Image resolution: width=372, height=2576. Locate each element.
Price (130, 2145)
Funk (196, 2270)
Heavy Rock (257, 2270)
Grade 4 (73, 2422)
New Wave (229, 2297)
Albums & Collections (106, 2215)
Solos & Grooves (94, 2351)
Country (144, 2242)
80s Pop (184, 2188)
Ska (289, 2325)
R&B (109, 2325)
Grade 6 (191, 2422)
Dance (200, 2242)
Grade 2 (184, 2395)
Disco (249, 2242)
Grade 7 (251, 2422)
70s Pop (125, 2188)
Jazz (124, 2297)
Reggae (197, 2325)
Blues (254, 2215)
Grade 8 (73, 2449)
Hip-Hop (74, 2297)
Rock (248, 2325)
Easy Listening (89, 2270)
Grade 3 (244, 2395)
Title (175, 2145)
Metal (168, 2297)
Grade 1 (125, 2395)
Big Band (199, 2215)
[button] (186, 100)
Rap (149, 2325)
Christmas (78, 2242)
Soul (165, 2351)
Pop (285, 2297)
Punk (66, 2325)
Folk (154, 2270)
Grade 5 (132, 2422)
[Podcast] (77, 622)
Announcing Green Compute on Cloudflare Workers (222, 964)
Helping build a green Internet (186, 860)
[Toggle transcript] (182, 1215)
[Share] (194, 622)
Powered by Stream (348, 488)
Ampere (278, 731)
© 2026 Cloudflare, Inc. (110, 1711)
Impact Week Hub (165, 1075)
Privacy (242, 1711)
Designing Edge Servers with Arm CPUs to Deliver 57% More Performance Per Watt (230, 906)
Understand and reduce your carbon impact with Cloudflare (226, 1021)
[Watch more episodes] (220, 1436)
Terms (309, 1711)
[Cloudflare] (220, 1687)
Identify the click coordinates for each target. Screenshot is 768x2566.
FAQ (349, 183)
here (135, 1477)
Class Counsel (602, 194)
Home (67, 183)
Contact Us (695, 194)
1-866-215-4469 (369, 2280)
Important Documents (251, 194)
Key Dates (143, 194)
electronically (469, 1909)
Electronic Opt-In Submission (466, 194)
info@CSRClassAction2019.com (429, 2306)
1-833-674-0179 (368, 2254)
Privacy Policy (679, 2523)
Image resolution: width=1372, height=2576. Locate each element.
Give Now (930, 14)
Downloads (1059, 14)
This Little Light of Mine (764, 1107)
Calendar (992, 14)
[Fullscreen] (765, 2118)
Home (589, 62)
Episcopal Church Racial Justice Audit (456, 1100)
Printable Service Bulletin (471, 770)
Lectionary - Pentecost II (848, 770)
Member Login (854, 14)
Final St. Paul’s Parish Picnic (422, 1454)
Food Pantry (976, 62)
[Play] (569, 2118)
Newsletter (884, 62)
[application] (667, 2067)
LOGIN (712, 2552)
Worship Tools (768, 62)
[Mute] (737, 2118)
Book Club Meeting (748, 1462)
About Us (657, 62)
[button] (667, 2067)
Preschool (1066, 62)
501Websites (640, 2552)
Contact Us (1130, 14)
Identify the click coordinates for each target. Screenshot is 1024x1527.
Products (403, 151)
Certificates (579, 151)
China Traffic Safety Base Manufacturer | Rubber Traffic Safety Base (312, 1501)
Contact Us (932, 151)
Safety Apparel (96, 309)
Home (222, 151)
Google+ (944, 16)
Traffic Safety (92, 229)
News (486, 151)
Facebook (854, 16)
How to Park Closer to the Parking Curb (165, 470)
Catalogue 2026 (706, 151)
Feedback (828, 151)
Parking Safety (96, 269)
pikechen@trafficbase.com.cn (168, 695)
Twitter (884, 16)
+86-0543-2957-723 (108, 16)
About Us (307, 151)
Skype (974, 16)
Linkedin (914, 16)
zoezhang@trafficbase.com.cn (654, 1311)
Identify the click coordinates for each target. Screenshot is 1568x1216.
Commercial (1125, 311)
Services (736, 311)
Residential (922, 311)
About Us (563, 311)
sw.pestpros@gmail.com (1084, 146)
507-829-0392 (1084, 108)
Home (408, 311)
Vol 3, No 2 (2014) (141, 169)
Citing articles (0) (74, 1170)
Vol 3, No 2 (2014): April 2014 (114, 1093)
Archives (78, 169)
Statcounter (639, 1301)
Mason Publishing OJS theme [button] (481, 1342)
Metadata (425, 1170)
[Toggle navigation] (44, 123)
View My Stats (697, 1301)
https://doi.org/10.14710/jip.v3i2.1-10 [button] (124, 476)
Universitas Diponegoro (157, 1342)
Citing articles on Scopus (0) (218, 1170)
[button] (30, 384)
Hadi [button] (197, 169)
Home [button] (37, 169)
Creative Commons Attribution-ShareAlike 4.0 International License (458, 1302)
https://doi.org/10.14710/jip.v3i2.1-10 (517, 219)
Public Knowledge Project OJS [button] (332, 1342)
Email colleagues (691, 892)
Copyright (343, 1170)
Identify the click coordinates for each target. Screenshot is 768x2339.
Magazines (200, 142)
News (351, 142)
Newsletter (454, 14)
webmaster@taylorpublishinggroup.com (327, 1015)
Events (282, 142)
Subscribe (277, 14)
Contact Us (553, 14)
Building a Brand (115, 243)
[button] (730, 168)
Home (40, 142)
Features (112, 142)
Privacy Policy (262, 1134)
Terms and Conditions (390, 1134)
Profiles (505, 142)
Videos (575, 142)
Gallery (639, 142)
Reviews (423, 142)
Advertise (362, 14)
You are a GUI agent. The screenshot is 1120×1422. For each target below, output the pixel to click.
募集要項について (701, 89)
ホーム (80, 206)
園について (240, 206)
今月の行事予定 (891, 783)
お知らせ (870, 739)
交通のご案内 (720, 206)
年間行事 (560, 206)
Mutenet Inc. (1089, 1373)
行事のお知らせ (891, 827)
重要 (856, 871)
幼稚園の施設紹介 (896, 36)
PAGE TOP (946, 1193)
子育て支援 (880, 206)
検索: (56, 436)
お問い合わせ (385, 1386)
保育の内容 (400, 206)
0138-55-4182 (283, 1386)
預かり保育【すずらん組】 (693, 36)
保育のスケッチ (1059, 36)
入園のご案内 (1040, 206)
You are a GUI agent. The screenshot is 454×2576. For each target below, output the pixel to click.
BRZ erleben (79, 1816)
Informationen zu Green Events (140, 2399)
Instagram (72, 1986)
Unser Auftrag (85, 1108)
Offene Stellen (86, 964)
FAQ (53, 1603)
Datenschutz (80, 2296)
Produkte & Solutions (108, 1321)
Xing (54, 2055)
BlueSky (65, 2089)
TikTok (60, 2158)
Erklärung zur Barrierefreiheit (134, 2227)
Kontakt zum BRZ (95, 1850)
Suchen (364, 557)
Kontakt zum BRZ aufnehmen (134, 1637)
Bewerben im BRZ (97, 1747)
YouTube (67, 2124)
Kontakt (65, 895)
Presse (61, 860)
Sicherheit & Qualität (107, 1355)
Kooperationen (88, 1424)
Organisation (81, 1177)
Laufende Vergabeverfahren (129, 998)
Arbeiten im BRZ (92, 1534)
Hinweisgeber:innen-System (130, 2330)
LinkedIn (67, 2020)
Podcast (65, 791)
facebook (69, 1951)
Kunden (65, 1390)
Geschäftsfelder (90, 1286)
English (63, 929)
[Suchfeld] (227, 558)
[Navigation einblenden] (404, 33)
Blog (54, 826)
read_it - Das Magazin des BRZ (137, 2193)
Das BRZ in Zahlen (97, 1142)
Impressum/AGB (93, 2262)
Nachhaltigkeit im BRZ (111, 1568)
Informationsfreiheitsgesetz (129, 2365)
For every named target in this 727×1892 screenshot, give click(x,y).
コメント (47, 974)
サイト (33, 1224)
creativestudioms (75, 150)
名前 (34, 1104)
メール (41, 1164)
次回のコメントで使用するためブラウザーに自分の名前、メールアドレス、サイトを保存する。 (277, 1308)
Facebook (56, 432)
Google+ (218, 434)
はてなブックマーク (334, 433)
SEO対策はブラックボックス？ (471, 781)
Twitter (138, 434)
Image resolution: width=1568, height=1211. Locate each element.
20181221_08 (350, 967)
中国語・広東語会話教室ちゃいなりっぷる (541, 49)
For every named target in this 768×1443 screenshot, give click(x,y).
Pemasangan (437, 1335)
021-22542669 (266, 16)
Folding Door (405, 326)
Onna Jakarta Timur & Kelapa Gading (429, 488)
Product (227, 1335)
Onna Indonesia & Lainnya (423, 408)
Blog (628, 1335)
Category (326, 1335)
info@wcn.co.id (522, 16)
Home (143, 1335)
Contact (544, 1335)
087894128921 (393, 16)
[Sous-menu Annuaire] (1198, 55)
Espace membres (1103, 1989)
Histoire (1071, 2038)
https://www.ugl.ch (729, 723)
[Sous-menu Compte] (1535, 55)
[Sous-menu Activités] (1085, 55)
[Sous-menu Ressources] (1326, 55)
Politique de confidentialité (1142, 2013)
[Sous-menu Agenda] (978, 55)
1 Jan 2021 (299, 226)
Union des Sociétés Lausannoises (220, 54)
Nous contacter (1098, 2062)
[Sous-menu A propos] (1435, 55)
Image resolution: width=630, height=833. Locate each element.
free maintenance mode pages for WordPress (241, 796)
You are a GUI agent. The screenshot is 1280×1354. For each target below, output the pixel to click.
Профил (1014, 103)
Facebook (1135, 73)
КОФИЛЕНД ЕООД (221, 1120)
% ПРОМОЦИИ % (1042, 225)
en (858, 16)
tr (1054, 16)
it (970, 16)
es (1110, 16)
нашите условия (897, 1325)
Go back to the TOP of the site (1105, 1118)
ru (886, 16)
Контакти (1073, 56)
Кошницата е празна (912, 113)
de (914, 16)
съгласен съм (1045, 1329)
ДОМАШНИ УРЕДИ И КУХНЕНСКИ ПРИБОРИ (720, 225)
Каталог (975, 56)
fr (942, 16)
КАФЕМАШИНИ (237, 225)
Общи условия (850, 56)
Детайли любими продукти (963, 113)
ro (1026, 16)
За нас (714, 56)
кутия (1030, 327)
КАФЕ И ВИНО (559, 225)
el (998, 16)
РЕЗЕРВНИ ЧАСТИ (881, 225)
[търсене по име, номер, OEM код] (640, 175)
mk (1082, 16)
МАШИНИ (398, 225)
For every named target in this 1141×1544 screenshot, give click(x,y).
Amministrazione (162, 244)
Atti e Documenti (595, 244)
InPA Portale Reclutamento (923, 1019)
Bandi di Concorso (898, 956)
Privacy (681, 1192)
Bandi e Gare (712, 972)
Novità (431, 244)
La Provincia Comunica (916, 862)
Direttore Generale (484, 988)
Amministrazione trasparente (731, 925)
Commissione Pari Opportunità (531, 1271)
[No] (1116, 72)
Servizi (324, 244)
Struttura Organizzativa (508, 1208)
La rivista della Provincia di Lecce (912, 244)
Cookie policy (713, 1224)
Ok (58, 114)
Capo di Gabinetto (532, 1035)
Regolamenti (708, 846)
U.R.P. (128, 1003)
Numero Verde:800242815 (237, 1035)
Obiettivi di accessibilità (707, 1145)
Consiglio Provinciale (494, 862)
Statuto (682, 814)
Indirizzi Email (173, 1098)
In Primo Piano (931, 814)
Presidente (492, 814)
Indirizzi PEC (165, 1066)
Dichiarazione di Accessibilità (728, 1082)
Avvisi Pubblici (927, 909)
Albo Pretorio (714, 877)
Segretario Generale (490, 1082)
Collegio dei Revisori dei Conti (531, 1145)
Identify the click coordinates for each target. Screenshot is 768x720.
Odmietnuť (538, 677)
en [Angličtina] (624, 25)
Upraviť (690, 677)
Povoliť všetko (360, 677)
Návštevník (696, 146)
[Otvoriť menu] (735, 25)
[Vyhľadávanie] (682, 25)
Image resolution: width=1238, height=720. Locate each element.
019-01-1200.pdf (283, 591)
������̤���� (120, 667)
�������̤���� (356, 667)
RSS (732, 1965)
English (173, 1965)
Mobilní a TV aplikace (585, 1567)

══════════

=== WRITTEN PROBLEM ===
Reproduce the rows from the start through the line containing "Important Documents (251, 194)", swapping "Grade" for "Level" and leaving everything else as it is.

=== REPLY ===
Image resolution: width=372, height=2576. Locate each element.
Price (130, 2145)
Funk (196, 2270)
Heavy Rock (257, 2270)
Level 4 (73, 2422)
New Wave (229, 2297)
Albums & Collections (106, 2215)
Solos & Grooves (94, 2351)
Country (144, 2242)
80s Pop (184, 2188)
Ska (289, 2325)
R&B (109, 2325)
Level 6 (191, 2422)
Dance (200, 2242)
Level 2 (184, 2395)
Disco (249, 2242)
Level 7 (251, 2422)
70s Pop (125, 2188)
Jazz (124, 2297)
Reggae (197, 2325)
Blues (254, 2215)
Level 8 (73, 2449)
Hip-Hop (74, 2297)
Rock (248, 2325)
Easy Listening (89, 2270)
Level 3 (244, 2395)
Title (175, 2145)
Metal (168, 2297)
Level 1 (125, 2395)
Big Band (199, 2215)
[button] (186, 100)
Rap (149, 2325)
Christmas (78, 2242)
Soul (165, 2351)
Pop (285, 2297)
Punk (66, 2325)
Folk (154, 2270)
Level 5 (132, 2422)
[Podcast] (77, 622)
Announcing Green Compute on Cloudflare Workers (222, 964)
Helping build a green Internet (186, 860)
[Toggle transcript] (182, 1215)
[Share] (194, 622)
Powered by Stream (348, 488)
Ampere (278, 731)
© 2026 Cloudflare, Inc. (110, 1711)
Impact Week Hub (165, 1075)
Privacy (242, 1711)
Designing Edge Servers with Arm CPUs to Deliver 57% More Performance Per Watt (230, 906)
Understand and reduce your carbon impact with Cloudflare (226, 1021)
[Watch more episodes] (220, 1436)
Terms (309, 1711)
[Cloudflare] (220, 1687)
Identify the click coordinates for each target. Screenshot is 768x2566.
FAQ (349, 183)
here (135, 1477)
Class Counsel (602, 194)
Home (67, 183)
Contact Us (695, 194)
1-866-215-4469 (369, 2280)
Important Documents (251, 194)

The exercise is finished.